Lastly, Jo. Morsheim in his Untreuer Frawen:—

"Das was mein Herr gar gerne hört,

Und ob es Leut und Land bethort."

Now, when we recollect the state of the people in those times, the serf-like vassalage, the Hörigkeit or Leibeigenthum, which prevailed, we cannot be surprised that a word which signified possessions should designate also the people. It must still, however, be quite uncertain which is the secondary sense.

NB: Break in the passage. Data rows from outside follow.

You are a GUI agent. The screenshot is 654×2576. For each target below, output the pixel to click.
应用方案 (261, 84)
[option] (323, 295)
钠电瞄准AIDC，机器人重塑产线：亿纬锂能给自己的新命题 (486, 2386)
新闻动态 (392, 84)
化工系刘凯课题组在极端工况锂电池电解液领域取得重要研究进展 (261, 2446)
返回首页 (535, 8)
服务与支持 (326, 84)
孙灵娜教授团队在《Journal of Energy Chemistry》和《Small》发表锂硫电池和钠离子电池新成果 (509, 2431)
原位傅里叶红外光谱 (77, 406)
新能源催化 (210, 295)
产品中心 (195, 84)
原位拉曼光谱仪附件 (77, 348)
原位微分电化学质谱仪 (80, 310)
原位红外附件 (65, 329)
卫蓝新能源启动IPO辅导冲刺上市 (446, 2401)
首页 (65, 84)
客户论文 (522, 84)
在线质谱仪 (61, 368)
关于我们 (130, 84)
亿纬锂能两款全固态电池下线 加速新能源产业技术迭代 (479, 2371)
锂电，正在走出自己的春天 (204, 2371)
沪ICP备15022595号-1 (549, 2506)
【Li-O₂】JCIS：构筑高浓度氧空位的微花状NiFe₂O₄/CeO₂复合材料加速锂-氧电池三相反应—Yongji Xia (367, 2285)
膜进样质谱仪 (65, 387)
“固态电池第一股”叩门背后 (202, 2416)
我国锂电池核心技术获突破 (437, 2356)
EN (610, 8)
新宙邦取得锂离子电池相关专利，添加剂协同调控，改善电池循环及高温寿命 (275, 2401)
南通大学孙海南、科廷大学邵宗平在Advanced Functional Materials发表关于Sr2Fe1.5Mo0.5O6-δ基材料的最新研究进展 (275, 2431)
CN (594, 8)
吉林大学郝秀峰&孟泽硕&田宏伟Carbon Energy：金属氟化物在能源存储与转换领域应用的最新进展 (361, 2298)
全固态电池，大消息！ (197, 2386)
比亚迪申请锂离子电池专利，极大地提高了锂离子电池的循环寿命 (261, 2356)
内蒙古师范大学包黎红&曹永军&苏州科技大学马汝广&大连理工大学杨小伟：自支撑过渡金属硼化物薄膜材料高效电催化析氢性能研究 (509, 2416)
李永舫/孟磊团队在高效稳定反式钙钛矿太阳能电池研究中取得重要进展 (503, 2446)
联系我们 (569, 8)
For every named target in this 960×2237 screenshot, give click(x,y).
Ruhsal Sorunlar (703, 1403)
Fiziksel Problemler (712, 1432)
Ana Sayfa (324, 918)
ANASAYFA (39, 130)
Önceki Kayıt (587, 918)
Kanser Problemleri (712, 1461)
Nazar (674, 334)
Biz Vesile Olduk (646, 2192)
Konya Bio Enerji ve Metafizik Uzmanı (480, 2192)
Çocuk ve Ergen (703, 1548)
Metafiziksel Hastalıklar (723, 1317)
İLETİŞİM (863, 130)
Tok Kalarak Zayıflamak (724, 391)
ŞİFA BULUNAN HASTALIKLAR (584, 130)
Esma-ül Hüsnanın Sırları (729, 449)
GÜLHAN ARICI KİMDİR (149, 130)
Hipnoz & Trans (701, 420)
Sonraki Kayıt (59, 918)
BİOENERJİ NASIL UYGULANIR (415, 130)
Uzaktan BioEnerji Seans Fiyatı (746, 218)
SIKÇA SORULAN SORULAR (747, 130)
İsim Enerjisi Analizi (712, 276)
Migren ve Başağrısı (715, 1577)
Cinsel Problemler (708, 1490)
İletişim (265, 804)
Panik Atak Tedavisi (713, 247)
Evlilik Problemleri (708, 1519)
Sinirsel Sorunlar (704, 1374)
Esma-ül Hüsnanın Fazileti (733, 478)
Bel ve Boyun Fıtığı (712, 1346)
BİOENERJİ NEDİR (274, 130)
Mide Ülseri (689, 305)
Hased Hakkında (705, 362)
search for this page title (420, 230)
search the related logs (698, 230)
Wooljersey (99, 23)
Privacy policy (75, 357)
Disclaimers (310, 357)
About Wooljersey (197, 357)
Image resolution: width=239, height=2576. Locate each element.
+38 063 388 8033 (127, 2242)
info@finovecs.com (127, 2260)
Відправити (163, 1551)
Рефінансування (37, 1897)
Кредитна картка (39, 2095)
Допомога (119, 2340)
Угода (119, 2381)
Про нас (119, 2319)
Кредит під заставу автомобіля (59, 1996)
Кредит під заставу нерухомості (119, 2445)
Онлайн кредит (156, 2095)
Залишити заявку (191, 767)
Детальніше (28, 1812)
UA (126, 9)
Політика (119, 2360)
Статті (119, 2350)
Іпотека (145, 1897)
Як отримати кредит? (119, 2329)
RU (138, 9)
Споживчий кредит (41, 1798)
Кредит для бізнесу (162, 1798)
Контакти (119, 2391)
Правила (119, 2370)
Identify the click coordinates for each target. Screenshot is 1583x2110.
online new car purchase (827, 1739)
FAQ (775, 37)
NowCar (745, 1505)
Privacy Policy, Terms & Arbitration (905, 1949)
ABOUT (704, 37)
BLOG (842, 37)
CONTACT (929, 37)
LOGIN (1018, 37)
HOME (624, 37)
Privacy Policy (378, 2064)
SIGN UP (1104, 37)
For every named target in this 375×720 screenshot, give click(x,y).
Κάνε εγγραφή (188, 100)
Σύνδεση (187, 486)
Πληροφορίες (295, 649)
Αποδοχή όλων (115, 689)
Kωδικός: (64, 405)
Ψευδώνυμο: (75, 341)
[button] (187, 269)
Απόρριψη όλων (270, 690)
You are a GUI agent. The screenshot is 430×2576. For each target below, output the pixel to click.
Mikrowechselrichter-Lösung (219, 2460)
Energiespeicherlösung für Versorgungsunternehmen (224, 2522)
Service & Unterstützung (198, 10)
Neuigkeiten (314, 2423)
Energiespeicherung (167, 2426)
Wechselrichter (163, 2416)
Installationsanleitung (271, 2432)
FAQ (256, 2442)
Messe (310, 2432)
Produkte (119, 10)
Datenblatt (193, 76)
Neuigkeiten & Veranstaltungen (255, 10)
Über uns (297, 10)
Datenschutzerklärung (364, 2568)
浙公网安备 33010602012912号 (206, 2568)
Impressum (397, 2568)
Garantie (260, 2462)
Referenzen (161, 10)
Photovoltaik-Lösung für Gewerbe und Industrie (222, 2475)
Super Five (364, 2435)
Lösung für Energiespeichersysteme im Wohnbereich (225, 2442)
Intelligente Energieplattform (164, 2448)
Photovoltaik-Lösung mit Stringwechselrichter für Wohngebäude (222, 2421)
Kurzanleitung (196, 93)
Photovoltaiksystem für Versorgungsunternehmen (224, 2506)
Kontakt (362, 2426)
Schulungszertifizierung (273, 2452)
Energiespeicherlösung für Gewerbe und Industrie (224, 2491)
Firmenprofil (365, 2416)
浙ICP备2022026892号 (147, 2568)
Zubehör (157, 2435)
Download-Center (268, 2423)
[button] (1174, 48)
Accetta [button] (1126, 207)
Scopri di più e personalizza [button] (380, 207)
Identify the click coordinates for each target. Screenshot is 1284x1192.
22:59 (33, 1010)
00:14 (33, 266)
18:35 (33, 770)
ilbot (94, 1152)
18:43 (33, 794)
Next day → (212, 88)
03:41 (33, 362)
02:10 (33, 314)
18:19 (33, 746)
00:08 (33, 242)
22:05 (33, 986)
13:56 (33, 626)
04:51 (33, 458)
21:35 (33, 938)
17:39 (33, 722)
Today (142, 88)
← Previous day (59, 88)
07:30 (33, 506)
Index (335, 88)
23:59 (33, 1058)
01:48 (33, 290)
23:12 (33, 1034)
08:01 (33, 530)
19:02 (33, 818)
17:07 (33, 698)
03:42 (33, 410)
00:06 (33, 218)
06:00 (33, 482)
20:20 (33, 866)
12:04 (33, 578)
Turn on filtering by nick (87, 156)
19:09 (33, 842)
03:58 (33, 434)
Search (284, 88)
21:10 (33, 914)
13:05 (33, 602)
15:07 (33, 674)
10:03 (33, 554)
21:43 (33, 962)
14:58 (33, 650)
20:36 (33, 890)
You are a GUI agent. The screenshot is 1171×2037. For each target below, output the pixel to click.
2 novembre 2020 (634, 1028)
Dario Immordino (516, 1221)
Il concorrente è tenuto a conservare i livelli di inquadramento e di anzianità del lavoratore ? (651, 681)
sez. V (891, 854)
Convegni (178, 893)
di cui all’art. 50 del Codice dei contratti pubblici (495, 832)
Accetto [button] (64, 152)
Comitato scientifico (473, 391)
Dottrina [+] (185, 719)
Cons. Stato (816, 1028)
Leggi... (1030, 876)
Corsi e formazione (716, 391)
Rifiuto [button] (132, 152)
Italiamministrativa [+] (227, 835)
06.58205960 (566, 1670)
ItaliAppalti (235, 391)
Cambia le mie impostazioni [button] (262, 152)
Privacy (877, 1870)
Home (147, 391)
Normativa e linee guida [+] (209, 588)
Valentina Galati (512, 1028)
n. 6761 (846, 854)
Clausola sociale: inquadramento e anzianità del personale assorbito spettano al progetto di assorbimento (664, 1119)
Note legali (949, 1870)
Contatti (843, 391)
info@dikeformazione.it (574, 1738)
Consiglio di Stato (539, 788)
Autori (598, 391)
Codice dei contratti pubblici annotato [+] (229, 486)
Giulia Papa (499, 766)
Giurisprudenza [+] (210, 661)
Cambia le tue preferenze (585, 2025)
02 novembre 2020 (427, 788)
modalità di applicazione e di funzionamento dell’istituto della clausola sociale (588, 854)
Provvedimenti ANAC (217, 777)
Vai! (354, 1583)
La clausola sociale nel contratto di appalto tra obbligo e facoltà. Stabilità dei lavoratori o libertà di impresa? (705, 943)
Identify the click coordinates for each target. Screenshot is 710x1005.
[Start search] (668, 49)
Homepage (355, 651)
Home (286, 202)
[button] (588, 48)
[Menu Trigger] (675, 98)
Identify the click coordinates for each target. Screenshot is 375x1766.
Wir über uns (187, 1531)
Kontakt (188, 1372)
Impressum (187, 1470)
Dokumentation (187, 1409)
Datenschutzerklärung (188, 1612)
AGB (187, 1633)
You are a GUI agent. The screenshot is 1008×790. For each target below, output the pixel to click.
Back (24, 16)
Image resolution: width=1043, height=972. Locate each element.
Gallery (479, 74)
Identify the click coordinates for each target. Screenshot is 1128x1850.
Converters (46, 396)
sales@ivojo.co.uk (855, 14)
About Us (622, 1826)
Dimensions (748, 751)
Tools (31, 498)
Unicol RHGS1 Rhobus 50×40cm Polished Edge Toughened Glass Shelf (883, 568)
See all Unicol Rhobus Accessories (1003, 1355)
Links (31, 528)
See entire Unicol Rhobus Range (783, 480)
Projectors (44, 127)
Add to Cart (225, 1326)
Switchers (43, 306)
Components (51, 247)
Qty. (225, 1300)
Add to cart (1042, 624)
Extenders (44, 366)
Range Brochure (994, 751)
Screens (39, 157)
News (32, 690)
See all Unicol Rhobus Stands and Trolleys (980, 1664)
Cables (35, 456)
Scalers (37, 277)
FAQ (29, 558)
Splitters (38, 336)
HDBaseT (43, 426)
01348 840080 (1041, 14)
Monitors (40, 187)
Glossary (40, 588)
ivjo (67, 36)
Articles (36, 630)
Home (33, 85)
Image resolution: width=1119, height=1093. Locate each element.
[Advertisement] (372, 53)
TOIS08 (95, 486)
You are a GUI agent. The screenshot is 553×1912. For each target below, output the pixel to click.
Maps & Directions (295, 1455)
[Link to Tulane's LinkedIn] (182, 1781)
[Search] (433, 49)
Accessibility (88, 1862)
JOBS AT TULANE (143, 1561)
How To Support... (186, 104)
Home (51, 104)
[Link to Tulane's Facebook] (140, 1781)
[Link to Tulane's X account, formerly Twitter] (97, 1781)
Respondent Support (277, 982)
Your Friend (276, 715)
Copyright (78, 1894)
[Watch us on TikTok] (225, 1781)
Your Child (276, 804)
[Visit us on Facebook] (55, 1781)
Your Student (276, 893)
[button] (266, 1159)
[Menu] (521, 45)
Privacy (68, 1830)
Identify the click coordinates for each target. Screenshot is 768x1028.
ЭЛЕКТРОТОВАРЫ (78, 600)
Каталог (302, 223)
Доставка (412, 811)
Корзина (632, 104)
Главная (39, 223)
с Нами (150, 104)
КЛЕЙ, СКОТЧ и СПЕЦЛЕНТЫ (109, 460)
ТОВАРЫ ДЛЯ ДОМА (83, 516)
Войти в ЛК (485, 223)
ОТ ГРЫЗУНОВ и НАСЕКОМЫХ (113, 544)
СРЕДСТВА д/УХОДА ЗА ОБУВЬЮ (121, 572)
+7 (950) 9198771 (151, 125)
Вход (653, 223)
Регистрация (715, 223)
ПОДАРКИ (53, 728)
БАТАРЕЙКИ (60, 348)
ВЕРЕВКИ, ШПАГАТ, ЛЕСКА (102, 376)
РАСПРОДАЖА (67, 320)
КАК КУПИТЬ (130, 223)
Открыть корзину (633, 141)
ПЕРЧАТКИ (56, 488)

The root of the word, as Grimm justly remarks, is very obscure; and yet it seems to me that he himself has indirectly pointed it out:—

"Goth. liudan[3] (crescere); O.H.G. liotan (sometimes unorganic, hliotan); O.H.G. liut (populus); A.-S. lëóð; O.N. lióð: Goth. lauths -is (homo), ju33alauths -dis (adolescens); O.H.G. sumar -lota (virgulta palmitis, i.e. qui una æstate creverunt, Gl. Rhb. 926'b, Jun. 242.); M.H.G. corrupted into sumer -late (M.S. i. 124'b. 2. 161'a. virga herba). It is doubtful whether ludja (facies), O.H.G. andlutti, is to be reckoned among them."—Deutsche Gram. ii. 21. For this last see Diefenbach, Vergl. Gram. der Goth. Spr. i. 242.